We were able to easily get by with just trickle charging for the next several days. The day after Thanksgiving, though, my husband and I took advantage of my parents’ offer to watch the kids and made a trip down to Tucson. We charged twice while there: Once at the Tesla superchargers at another upscale mall and once at a ChargePoint station in a garage at the University of Arizona. The ChargePoint station was only a level 2, but while we charged we ate a nice breakfast at a nearby restaurant, visited the gallery at the Center for Creative Photography at the U of A, and wandered around the campus a little bit. That was frankly nicer than wandering around yet another upscale mall. There is a lesson here, too. We need electric car charging stations all over, not just in the upscale parts of town. Drivers should be able to integrate charging into their trips, much like gas car drivers just stop at a gas station and get gas without planning a trip around where the gas stations are.
Our drive back to San Diego was uneventful. We decided to stop and charge in Gila Bend, even though the Tesla assured us that the Yuma chargers were available. Then we skipped Yuma altogether and drove on to El Centro, where we charged while we ate lunch. Or more accurately, we charged while we ordered lunch: The car notified us it was done charging right around the time our meal arrived. I went out and moved it because it is a busy charging station, so we would have had idle fees if we’d left it plugged in.
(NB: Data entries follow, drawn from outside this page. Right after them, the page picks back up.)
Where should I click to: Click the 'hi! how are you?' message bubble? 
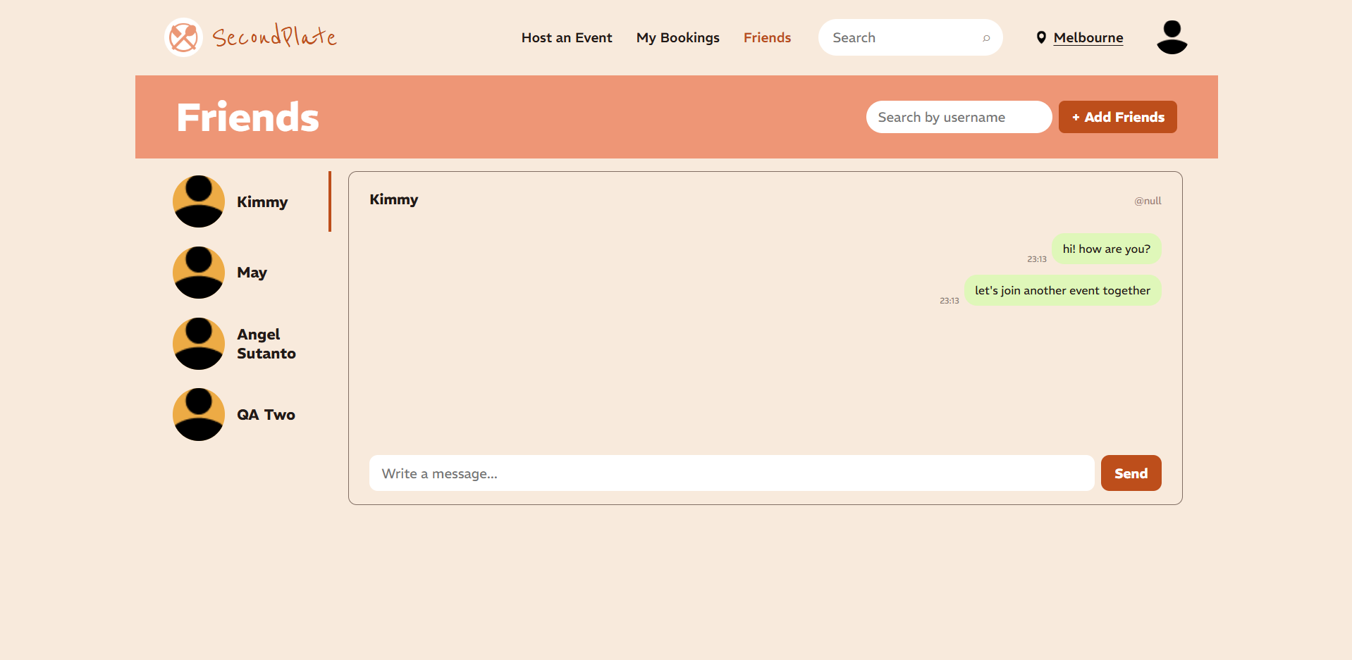[1106, 249]
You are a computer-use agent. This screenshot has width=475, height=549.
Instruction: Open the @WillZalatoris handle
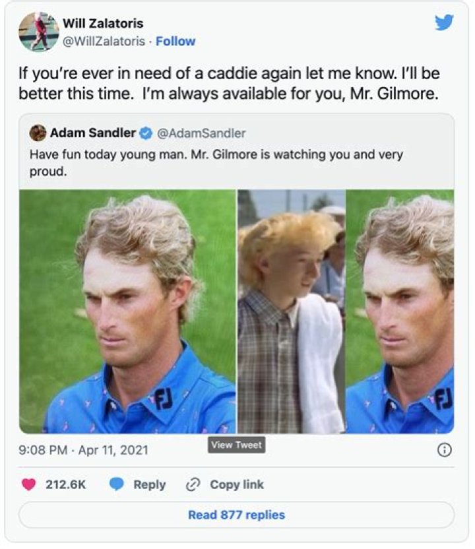coord(104,42)
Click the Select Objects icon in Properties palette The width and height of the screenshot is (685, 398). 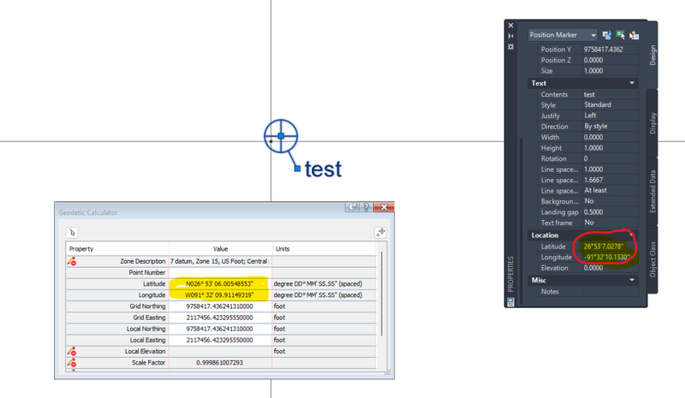pos(621,35)
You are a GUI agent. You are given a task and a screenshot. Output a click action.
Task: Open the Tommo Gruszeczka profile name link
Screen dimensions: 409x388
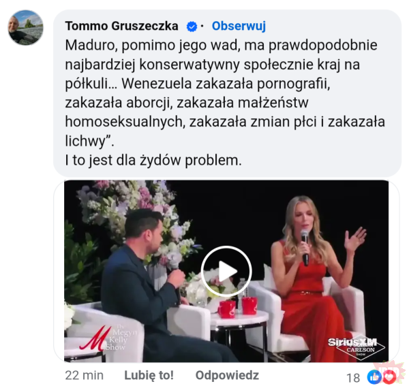(x=121, y=26)
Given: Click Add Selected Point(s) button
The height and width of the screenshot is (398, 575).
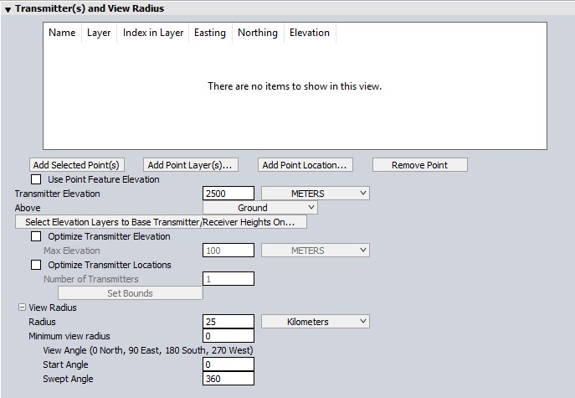Looking at the screenshot, I should coord(77,165).
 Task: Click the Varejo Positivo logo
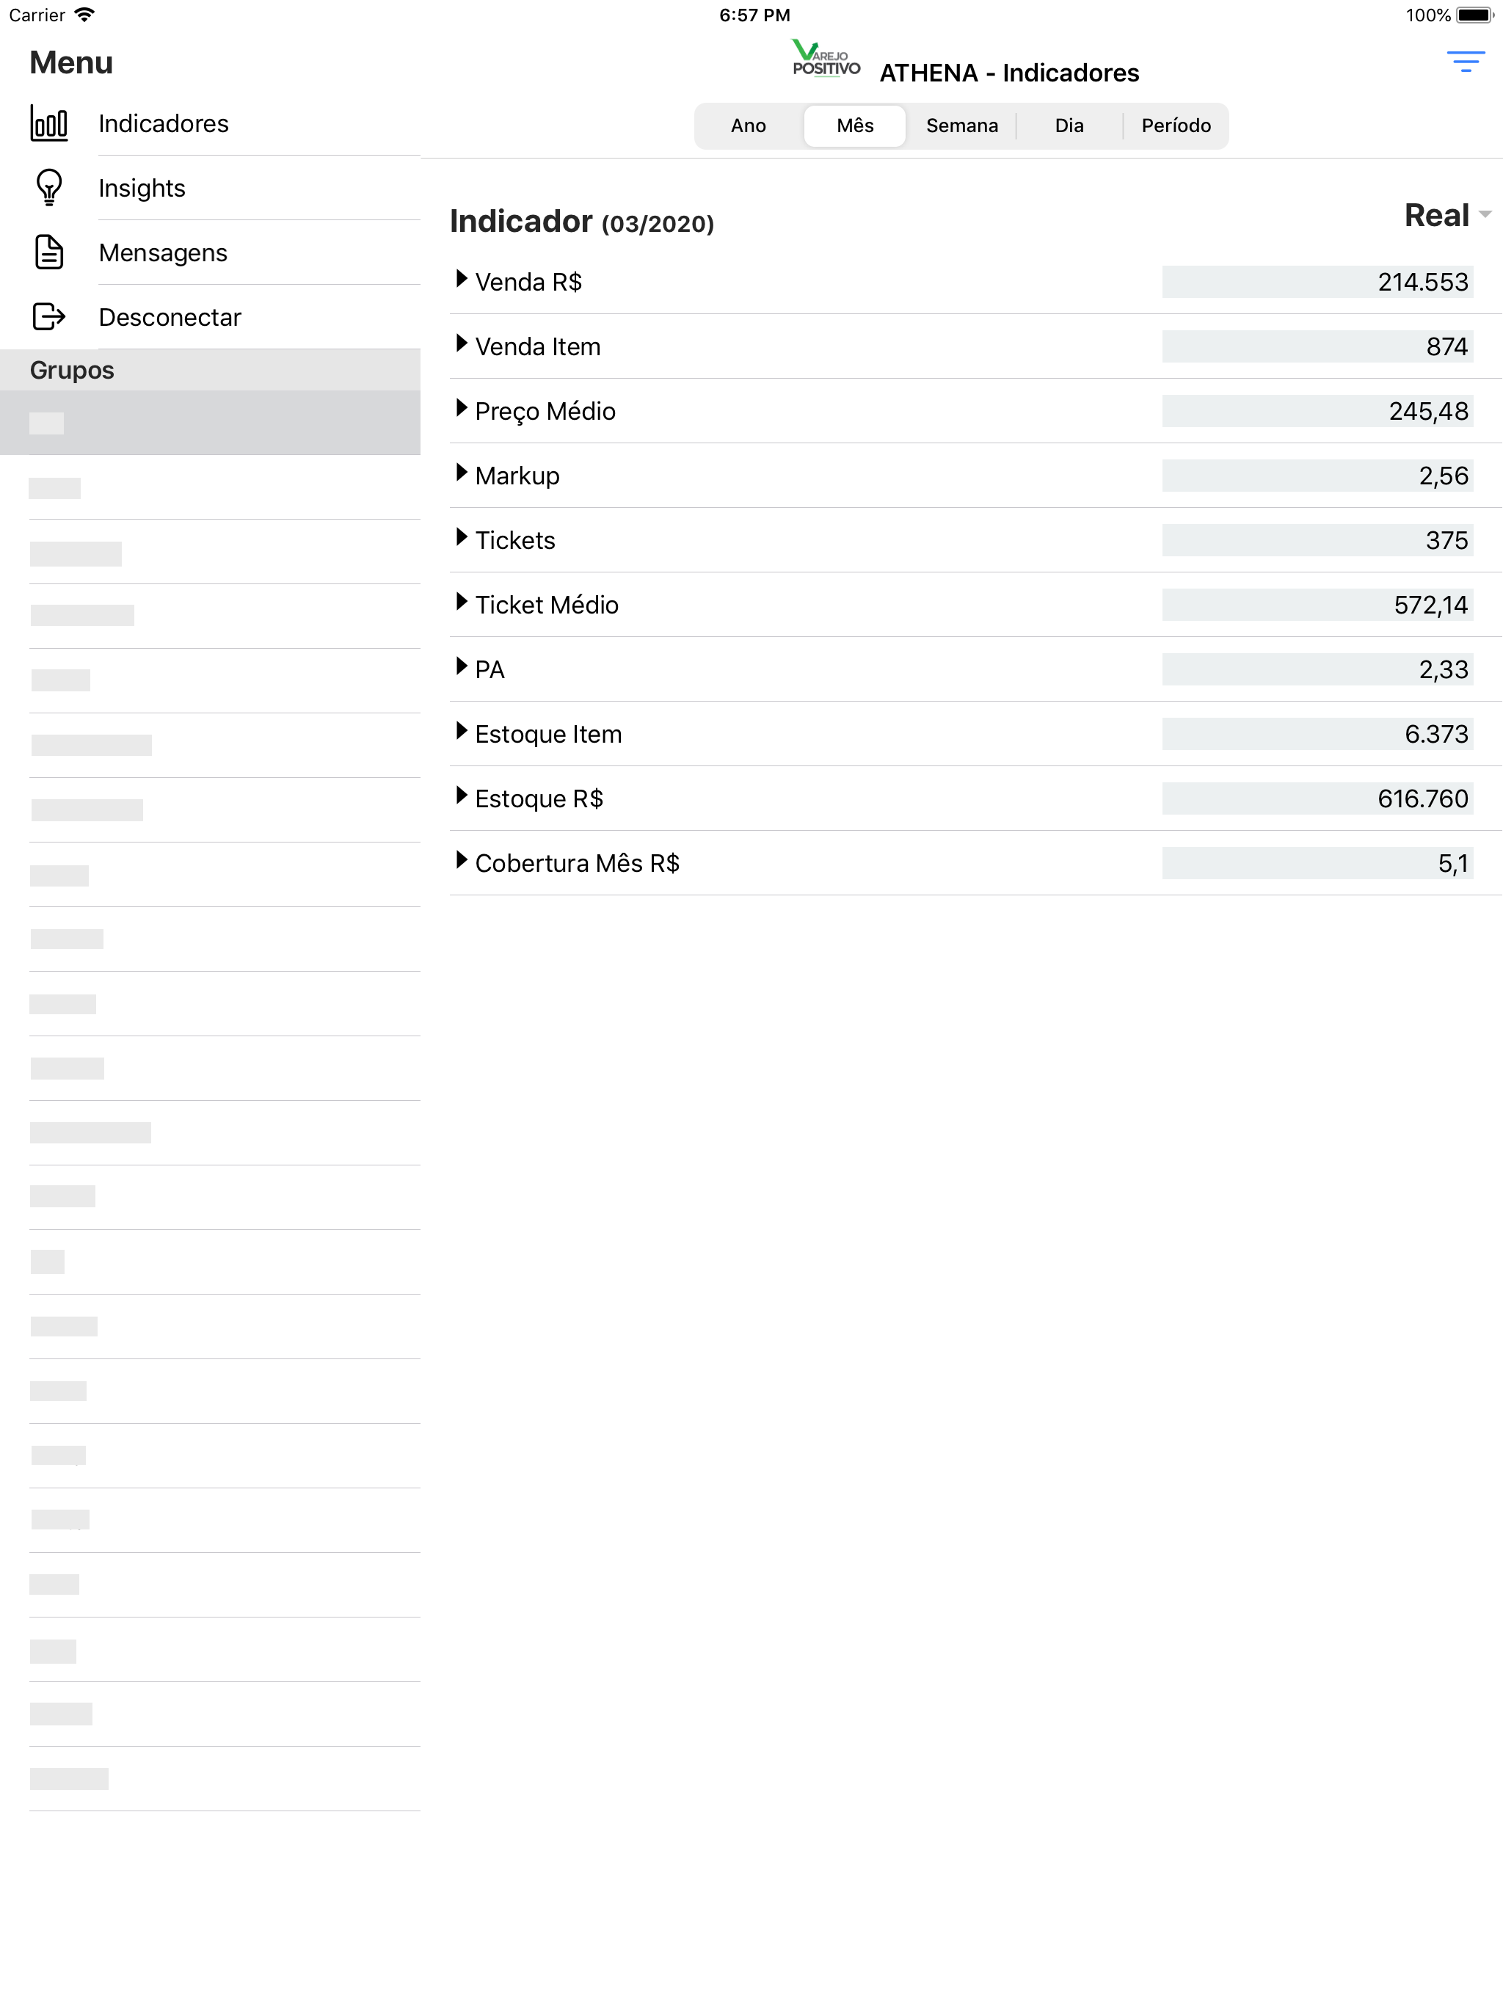(x=825, y=59)
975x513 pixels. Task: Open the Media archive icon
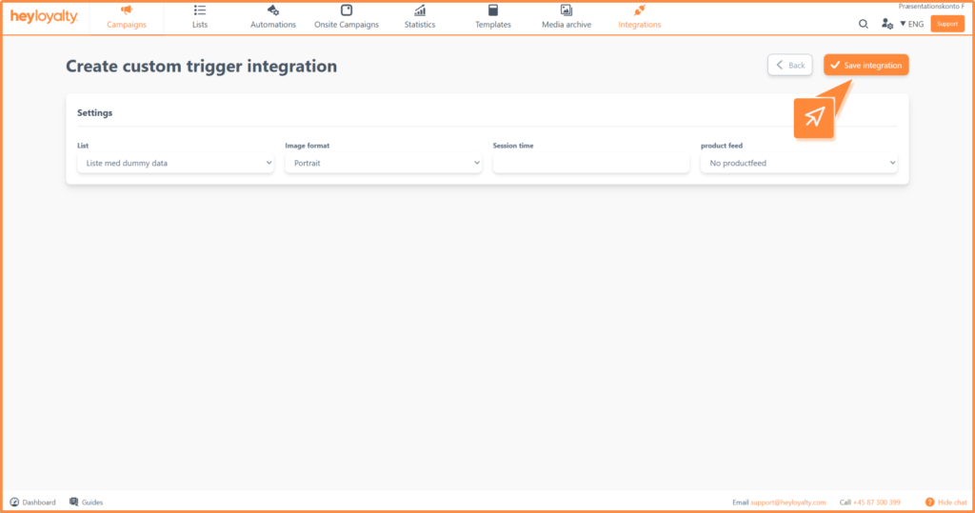pos(567,10)
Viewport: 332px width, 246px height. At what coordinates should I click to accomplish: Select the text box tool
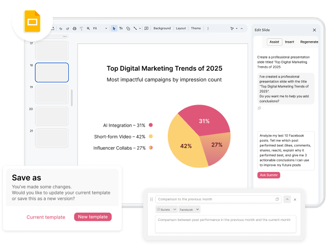pyautogui.click(x=121, y=28)
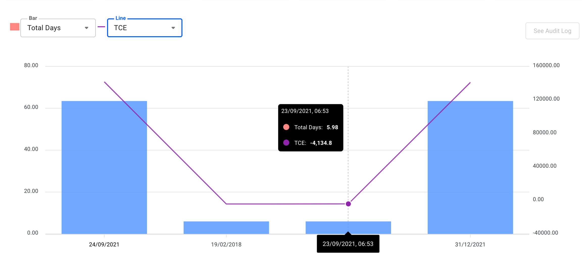Click the See Audit Log button
Screen dimensions: 582x260
(x=552, y=31)
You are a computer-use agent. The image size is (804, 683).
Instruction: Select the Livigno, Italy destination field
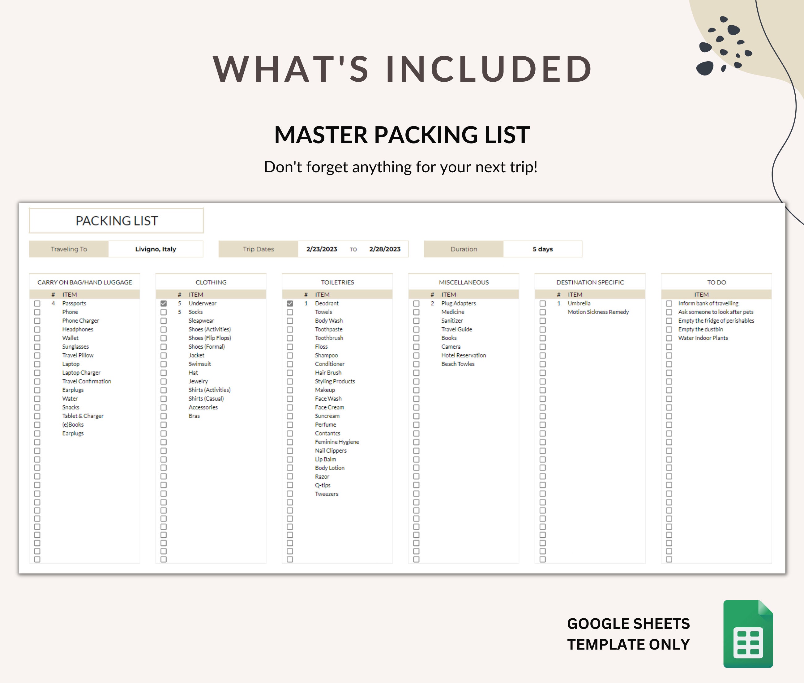(x=156, y=249)
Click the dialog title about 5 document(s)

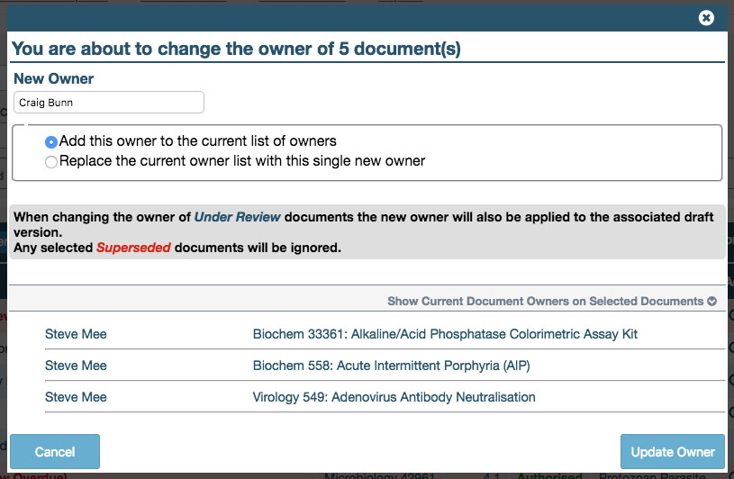[236, 49]
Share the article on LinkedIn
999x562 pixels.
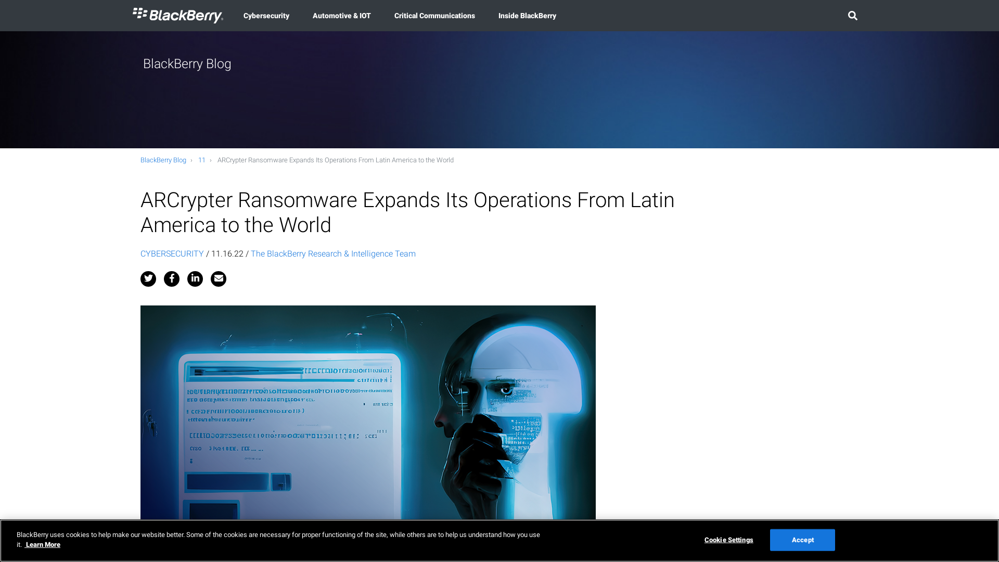click(x=195, y=279)
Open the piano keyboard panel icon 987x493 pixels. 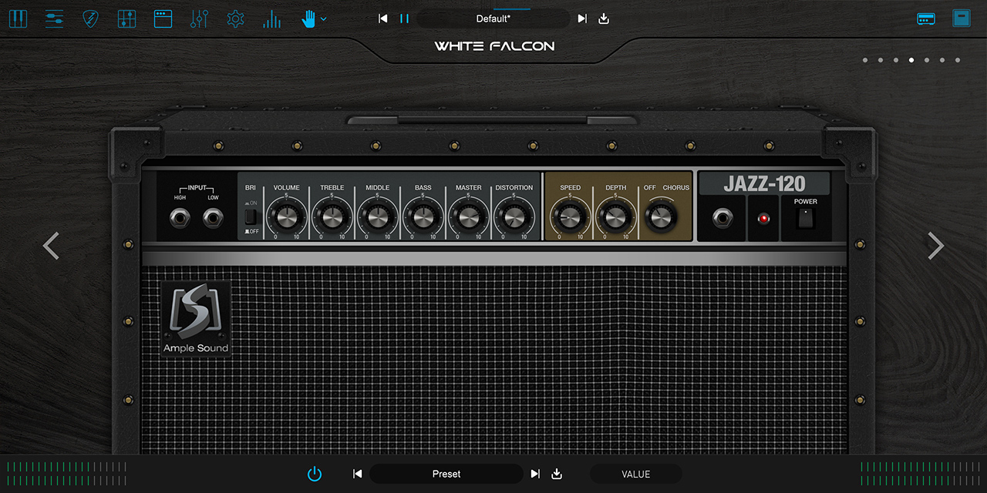pos(18,18)
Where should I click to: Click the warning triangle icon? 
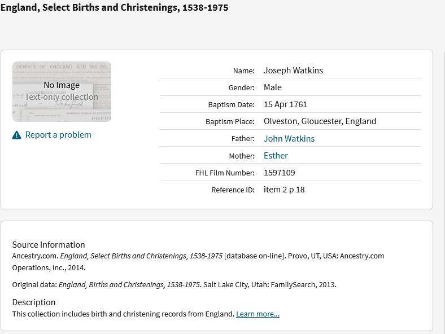click(x=17, y=135)
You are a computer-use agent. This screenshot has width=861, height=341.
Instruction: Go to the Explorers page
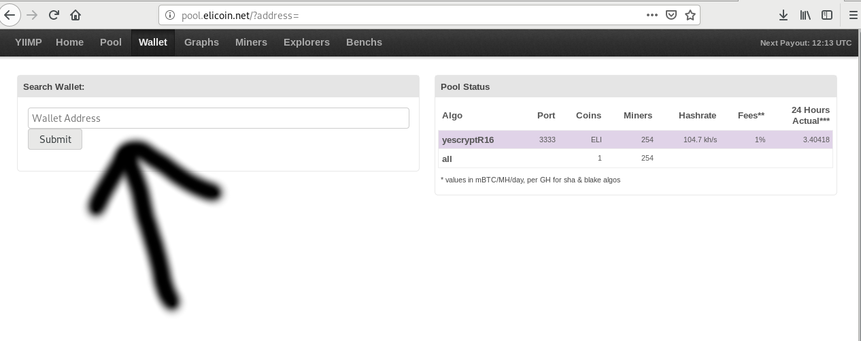click(306, 42)
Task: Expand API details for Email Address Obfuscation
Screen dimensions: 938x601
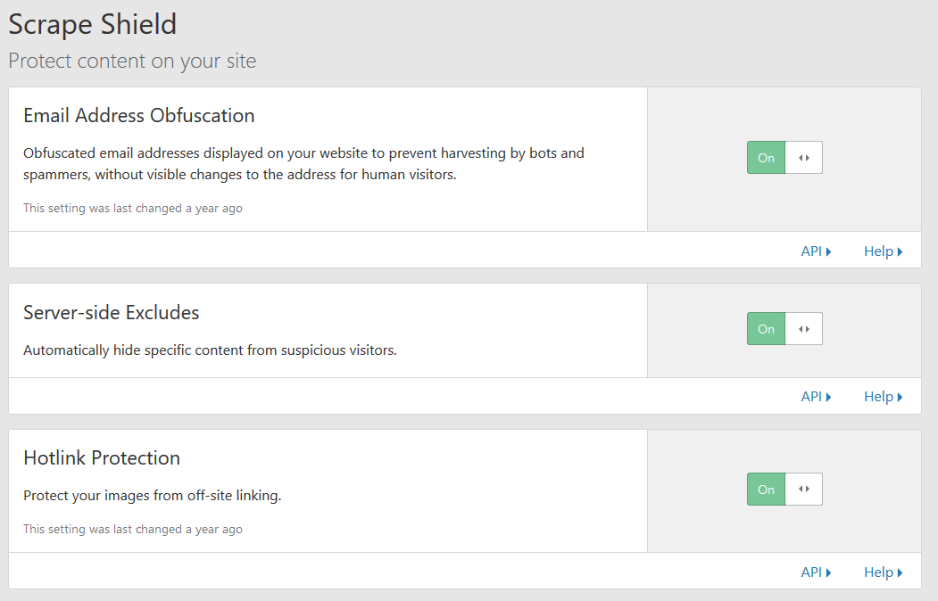Action: point(816,251)
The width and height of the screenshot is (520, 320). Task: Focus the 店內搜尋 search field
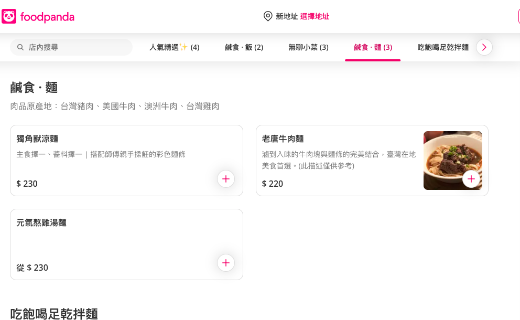76,47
The drive from El Centro home has some mountains, and the Tesla really shines on those curvy mountain roads. It will accelerate as much as I want it to even while climbing, and the low center of gravity provided by the weight of the battery combined with the motors on both axles means that it absolutely hugs the road. I am not a big car person, and even I think the Tesla is really fun to drive on mountain roads. Also, I didn’t mind as much when a slower car pulled in front of me and I had to slow down – in the Prius I’d get annoyed because I’d lose my momentum and the car would struggle to regain it. The Tesla does not struggle to regain momentum.
Overall, the road trip experience with the Tesla was pretty good, and now that we’ve learned our lesson about not blindly counting on superchargers without letting the car tell us their status, future road trips will be even better. For electric car road trips to be great for everyone, not just people who can afford a Tesla with a 300 mile range, we need better charging infrastructure. The technology is there. We just need to figure out how to deploy it.